É utilizada na impressão em
variados tipos de materiais (papel, plástico, borracha,
madeira, vidro, tecido, etc.), superfícies (cilíndrica,
esférica, irregular, clara, escura, opaca, brilhante,
etc.), espessuras ou tamanhos, com diversos tipos de tintas
ou cores. Também pode ser feita de forma mecânica
(por pessoas) ou automática (por máquinas).
A serigrafia caracteriza-se como um dos processos
da gravura, determinado de gravura permeográfica.
A palavra permeográfica, pretende enfatizar
que não há realização de sulcos
e cortes com retirada de matéria da matriz. O processo
se dá no plano, ou seja na superfície da tela
serigráfica, que é sensibilizada por processos
foto-sensibilizantes e químicos. O princípio
básico da serigrafia é relacionado freqüentemente
ao mesmo princípio do estêncil, uma espécie
de máscara que veda áreas onde a tinta não
deve atingir o substrato (suporte).

• Tarefas a realizar:
1. Edite o trecho do texto sobre serigrafia que começa em "A serigrafia caracteriza-se" e termina em "o substrato (suporte).". Substitua "estêncil" por "molde vazado".
2. Segundo o texto sobre serigrafia, a que princípio o princípio básico da serigrafia é frequentemente relacionado?
3. Prossiga com o texto sobre serigrafia a partir da última frase apresentada.

• Conteúdo dos dados:
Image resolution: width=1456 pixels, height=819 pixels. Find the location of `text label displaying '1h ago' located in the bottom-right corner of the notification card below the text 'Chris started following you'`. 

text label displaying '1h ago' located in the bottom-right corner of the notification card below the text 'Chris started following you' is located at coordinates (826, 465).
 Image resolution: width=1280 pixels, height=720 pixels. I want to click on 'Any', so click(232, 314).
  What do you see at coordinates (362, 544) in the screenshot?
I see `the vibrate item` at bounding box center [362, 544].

• Respostas:
1.
A serigrafia caracteriza-se como um dos processos
da gravura, determinado de gravura permeográfica.
A palavra permeográfica, pretende enfatizar
que não há realização de sulcos
e cortes com retirada de matéria da matriz. O processo
se dá no plano, ou seja na superfície da tela
serigráfica, que é sensibilizada por processos
foto-sensibilizantes e químicos. O princípio
básico da serigrafia é relacionado freqüentemente
ao mesmo princípio do molde vazado, uma espécie
de máscara que veda áreas onde a tinta não
deve atingir o substrato (suporte).

2. Ao princípio do estêncil.

3.
O termo serigrafia (serigraph, em inglês)
é creditado a Anthony Velonis, que influenciado por
Carl Zigrosser, crítico, editor e nos anos 40, curador
de gravuras do Philadelphia Museum of Art, propôs a
palavra serigraph (em inglês), do grego sericos (seda),
e graphos (escrever), para modificar os aspectos comerciais
associados ao processo, distinguindo o trabalho de criação
realizado por um artista dos trabalhos destinadas ao uso comercial,
industrial ou puramente reprodutivo.
Velonis também escreveu um livro em
1939, intitulado Silk Screen Technique (New York: Creative
Crafts Press, 1939) que foi usado como manual de serigrafia.